Hace poco estuve dando unas conferencias en Polonia y pude visitar el campo de Auschwitz, en compañía de Cristina González Caizán, autora de un interesante estudio sobre el marqués de la Ensenada, y de su marido Janeck, que me sugirió unas interesantes pistas sobre el comportamiento de Negrín, de las que hablaré otro día.
En el primer barracón de Auschwitz, detrás del famoso arco de entrada con la inscripción “arbeit macht frei”, están escritas dos frases, una de ellas del filósofo Jorge Santayana, useño, aunque de nacionalidad española: “Quienes olvidan su pasado están condenados a repetirlo”. A todos nos gustaría repetir muchas cosas del pasado, pero los campos de exterminio no están entre ellas.
Sobre el horror de estos campos se ha dicho todo lo que se podría decir, y sería vano por mi parte intentar añadir algo. El crimen es tan espeluznante que muchos lo han puesto en duda. Sin embargo la abundancia de testimonios y el propio hecho de concentrar en tales lugares a millones de personas, no sólo judíos sino también gitanos, eslavos, etc., indica su realidad. ¿Qué objetivo podría tener semejante esfuerzo, detrayendo esfuerzos y recursos de la guerra? Los judíos y los gitanos, antaño presencia constante en Polonia, han desaparecido prácticamente, y no por emigración, desde luego.
La magnitud y características industriales o científicas del crimen plantean terribles interrogantes sobre la naturaleza humana. Pues los desalmados SS encargados de la tarea eran indudablemente tan humanos como cualquiera. A menudo hablamos de “inhumanidad” en referencia a conductas criminales, y sin embargo nada más humano que ellas: entre los animales no existen tales comportamientos. Es más: probablemente los SS estaban convencidos de realizar una tarea “buena”, o al menos necesaria. Lo necesario suele presentarse como un atributo de lo bueno.
Creo que el calificativo “desalmados” tiene mucho más sentido que el de “inhumanos”. Esa gente había perdido el alma. Imposible definir el alma, pero probaré a explicar el asunto. Si atendemos al Génesis, Adán y Eva incurrieron en el pecado original por su ambición de ser “como Dios”, lo cual significaba conocer “la ciencia del bien y del mal”. Se trata, por tanto, de una inclinación permanente del ser humano. Y nada más tentador, en ese sentido, que atribuir el mal a algo claramente detectable para, exterminándolo, abrir paso definitivamente al bien. Para los nazis el mal residía primordialmente en los judíos, como para los marxistas en los “burgueses”. Así, su exterminio se convertía en el supremo bien, en la erradicación definitiva de las fuentes del mal. Me viene a la cabeza el alivio moral que sentíamos los comunistas: sabíamos perfectamente dónde se alojaba el mal, y por tanto nos sentíamos justificados en todas nuestras acciones contra él. Ahí radica, lo sospecho, el sentido profundo de todas las ideologías: encontrar al culpable. La religión, por el contrario, encuentra el mal en cada uno de nosotros, lo considera inerradicable, al menos completamente, porque nace de nuestra propia condición, y obliga a cada uno a un combate agónico (valga la redundancia) contra él.

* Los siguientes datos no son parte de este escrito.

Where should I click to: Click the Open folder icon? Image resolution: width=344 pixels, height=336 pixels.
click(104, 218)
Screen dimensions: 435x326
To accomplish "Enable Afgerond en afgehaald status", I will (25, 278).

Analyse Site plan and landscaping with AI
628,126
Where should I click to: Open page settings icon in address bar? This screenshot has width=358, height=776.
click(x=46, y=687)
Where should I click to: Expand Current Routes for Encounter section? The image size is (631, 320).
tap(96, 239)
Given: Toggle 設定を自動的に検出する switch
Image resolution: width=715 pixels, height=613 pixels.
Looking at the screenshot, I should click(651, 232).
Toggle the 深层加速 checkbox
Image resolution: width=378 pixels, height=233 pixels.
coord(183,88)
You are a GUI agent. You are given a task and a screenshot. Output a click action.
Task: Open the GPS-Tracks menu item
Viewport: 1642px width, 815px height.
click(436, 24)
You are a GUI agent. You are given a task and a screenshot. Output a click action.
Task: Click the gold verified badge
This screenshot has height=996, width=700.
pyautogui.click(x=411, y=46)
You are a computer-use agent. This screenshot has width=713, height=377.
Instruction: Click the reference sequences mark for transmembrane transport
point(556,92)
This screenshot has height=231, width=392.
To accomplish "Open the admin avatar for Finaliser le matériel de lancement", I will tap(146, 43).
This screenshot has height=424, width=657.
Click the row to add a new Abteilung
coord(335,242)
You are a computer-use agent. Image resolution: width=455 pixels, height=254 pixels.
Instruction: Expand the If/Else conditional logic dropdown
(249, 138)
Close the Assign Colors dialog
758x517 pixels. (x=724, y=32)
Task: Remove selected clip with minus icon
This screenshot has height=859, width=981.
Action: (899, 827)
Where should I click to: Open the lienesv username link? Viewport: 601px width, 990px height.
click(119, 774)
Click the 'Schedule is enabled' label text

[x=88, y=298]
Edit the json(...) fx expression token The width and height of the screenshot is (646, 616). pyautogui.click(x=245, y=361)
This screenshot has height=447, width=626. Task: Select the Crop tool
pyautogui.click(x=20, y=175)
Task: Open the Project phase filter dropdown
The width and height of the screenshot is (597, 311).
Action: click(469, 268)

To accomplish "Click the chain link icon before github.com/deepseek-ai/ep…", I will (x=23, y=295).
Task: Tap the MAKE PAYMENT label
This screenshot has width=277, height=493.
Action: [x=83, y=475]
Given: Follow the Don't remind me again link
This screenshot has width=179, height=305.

No estoy seguro del acierto de la postura religiosa, pero sólo un loco o un idiota podría desdeñarla. Hace poco recibí por Internet una carta del socialista francés Jean Jaurès a su hijo aconsejándole fervorosamente una instrucción religiosa, aunque sólo fuera para poder rebatirla con algún sentido. Me llamó mucho la atención: en España la literatura antirreligiosa es de una zafiedad sólo comparable con su ignorancia y simpleza.